▶ Data:
=== Begin Enclosure ===

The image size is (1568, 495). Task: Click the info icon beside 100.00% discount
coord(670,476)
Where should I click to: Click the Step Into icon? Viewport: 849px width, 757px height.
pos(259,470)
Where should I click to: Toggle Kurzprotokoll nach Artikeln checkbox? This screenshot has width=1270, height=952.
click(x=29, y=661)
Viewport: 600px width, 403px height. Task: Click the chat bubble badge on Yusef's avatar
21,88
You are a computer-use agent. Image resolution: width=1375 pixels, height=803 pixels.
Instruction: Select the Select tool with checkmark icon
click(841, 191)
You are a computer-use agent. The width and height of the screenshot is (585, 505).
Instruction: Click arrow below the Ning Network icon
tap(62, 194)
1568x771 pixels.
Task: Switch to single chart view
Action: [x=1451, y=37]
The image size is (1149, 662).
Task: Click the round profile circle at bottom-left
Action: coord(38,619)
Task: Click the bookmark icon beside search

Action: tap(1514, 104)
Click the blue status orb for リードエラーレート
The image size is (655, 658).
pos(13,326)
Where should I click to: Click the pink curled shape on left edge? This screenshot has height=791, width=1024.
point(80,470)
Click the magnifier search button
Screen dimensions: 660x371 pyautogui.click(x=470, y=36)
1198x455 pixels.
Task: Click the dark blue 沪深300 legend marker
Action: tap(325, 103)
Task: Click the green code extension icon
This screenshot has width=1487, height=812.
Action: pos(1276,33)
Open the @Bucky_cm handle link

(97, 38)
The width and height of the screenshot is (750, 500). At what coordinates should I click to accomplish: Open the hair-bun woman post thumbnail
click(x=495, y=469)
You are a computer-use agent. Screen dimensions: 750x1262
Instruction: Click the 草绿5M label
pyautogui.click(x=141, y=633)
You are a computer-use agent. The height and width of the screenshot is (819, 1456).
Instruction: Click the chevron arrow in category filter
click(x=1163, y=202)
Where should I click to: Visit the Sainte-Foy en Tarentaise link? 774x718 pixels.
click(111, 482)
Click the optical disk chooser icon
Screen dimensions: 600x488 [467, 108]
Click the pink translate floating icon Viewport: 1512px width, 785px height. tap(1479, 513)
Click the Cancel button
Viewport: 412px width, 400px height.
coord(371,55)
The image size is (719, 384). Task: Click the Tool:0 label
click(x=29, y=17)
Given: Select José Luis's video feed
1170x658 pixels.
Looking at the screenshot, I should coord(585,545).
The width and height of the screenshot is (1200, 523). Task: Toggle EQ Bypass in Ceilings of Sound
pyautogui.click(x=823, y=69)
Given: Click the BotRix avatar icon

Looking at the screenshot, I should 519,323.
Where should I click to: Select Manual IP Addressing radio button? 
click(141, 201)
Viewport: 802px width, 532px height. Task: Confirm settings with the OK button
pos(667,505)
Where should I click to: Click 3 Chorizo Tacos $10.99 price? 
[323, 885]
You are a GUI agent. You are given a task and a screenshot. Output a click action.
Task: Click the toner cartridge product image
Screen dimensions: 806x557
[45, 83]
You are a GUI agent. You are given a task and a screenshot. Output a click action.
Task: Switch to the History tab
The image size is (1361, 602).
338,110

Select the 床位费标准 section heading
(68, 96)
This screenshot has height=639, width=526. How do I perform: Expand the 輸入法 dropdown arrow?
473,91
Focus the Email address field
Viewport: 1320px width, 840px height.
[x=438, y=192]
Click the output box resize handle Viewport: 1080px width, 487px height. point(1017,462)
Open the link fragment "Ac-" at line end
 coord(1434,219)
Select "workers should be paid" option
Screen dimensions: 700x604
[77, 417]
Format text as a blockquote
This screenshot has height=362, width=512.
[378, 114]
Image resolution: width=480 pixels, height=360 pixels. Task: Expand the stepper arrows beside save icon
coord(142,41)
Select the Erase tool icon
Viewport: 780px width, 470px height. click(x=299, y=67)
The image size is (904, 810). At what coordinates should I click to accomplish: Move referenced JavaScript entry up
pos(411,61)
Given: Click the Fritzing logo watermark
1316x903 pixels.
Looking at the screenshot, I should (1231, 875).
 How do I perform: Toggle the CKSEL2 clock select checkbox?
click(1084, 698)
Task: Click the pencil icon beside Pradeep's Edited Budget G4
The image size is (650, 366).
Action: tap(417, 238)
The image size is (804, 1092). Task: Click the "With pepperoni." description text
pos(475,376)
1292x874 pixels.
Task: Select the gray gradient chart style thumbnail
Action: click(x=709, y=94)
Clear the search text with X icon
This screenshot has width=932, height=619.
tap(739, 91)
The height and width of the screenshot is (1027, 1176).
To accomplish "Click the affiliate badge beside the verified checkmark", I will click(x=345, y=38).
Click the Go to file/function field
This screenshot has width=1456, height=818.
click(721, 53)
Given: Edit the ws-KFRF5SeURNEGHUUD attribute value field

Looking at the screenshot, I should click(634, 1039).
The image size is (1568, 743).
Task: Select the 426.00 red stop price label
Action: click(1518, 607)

=== End Enclosure ===

▶ Work order:
Copy each line of the material exactly as shown.

▶ Response:
The image size is (1568, 495). Task: Click the info icon beside 100.00% discount
coord(670,476)
Where should I click to: Click the Step Into icon? Viewport: 849px width, 757px height.
pos(259,470)
Where should I click to: Toggle Kurzprotokoll nach Artikeln checkbox? This screenshot has width=1270, height=952.
click(x=29, y=661)
Viewport: 600px width, 403px height. Task: Click the chat bubble badge on Yusef's avatar
21,88
You are a computer-use agent. Image resolution: width=1375 pixels, height=803 pixels.
Instruction: Select the Select tool with checkmark icon
click(841, 191)
You are a computer-use agent. The width and height of the screenshot is (585, 505).
Instruction: Click arrow below the Ning Network icon
tap(62, 194)
1568x771 pixels.
Task: Switch to single chart view
Action: [x=1451, y=37]
The image size is (1149, 662).
Task: Click the round profile circle at bottom-left
Action: coord(38,619)
Task: Click the bookmark icon beside search

Action: tap(1514, 104)
Click the blue status orb for リードエラーレート
The image size is (655, 658).
pos(13,326)
Where should I click to: Click the pink curled shape on left edge? This screenshot has height=791, width=1024.
point(80,470)
Click the magnifier search button
Screen dimensions: 660x371 pyautogui.click(x=470, y=36)
1198x455 pixels.
Task: Click the dark blue 沪深300 legend marker
Action: tap(325, 103)
Task: Click the green code extension icon
This screenshot has width=1487, height=812.
Action: pos(1276,33)
Open the @Bucky_cm handle link

(97, 38)
The width and height of the screenshot is (750, 500). At what coordinates should I click to accomplish: Open the hair-bun woman post thumbnail
click(x=495, y=469)
You are a computer-use agent. Screen dimensions: 750x1262
Instruction: Click the 草绿5M label
pyautogui.click(x=141, y=633)
You are a computer-use agent. The height and width of the screenshot is (819, 1456).
Instruction: Click the chevron arrow in category filter
click(x=1163, y=202)
Where should I click to: Visit the Sainte-Foy en Tarentaise link? 774x718 pixels.
click(111, 482)
Click the optical disk chooser icon
Screen dimensions: 600x488 [467, 108]
Click the pink translate floating icon Viewport: 1512px width, 785px height. tap(1479, 513)
Click the Cancel button
Viewport: 412px width, 400px height.
coord(371,55)
The image size is (719, 384). Task: Click the Tool:0 label
click(x=29, y=17)
Given: Select José Luis's video feed
1170x658 pixels.
Looking at the screenshot, I should coord(585,545).
The width and height of the screenshot is (1200, 523). Task: Toggle EQ Bypass in Ceilings of Sound
pyautogui.click(x=823, y=69)
Given: Click the BotRix avatar icon

Looking at the screenshot, I should 519,323.
Where should I click to: Select Manual IP Addressing radio button? 
click(141, 201)
Viewport: 802px width, 532px height. Task: Confirm settings with the OK button
pos(667,505)
Where should I click to: Click 3 Chorizo Tacos $10.99 price? 
[323, 885]
You are a GUI agent. You are given a task and a screenshot. Output a click action.
Task: Click the toner cartridge product image
Screen dimensions: 806x557
[45, 83]
You are a GUI agent. You are given a task and a screenshot. Output a click action.
Task: Switch to the History tab
The image size is (1361, 602).
338,110

Select the 床位费标准 section heading
(68, 96)
This screenshot has height=639, width=526. How do I perform: Expand the 輸入法 dropdown arrow?
473,91
Focus the Email address field
Viewport: 1320px width, 840px height.
[x=438, y=192]
Click the output box resize handle Viewport: 1080px width, 487px height. point(1017,462)
Open the link fragment "Ac-" at line end
 coord(1434,219)
Select "workers should be paid" option
Screen dimensions: 700x604
[77, 417]
Format text as a blockquote
This screenshot has height=362, width=512.
[378, 114]
Image resolution: width=480 pixels, height=360 pixels. Task: Expand the stepper arrows beside save icon
coord(142,41)
Select the Erase tool icon
Viewport: 780px width, 470px height. click(x=299, y=67)
The image size is (904, 810). At what coordinates should I click to accomplish: Move referenced JavaScript entry up
pos(411,61)
Given: Click the Fritzing logo watermark
1316x903 pixels.
Looking at the screenshot, I should (1231, 875).
 How do I perform: Toggle the CKSEL2 clock select checkbox?
click(1084, 698)
Task: Click the pencil icon beside Pradeep's Edited Budget G4
The image size is (650, 366).
Action: tap(417, 238)
The image size is (804, 1092). Task: Click the "With pepperoni." description text
pos(475,376)
1292x874 pixels.
Task: Select the gray gradient chart style thumbnail
Action: click(x=709, y=94)
Clear the search text with X icon
This screenshot has width=932, height=619.
tap(739, 91)
The height and width of the screenshot is (1027, 1176).
To accomplish "Click the affiliate badge beside the verified checkmark", I will click(x=345, y=38).
Click the Go to file/function field
This screenshot has width=1456, height=818.
click(721, 53)
Given: Edit the ws-KFRF5SeURNEGHUUD attribute value field

Looking at the screenshot, I should click(634, 1039).
The image size is (1568, 743).
Task: Select the 426.00 red stop price label
Action: click(1518, 607)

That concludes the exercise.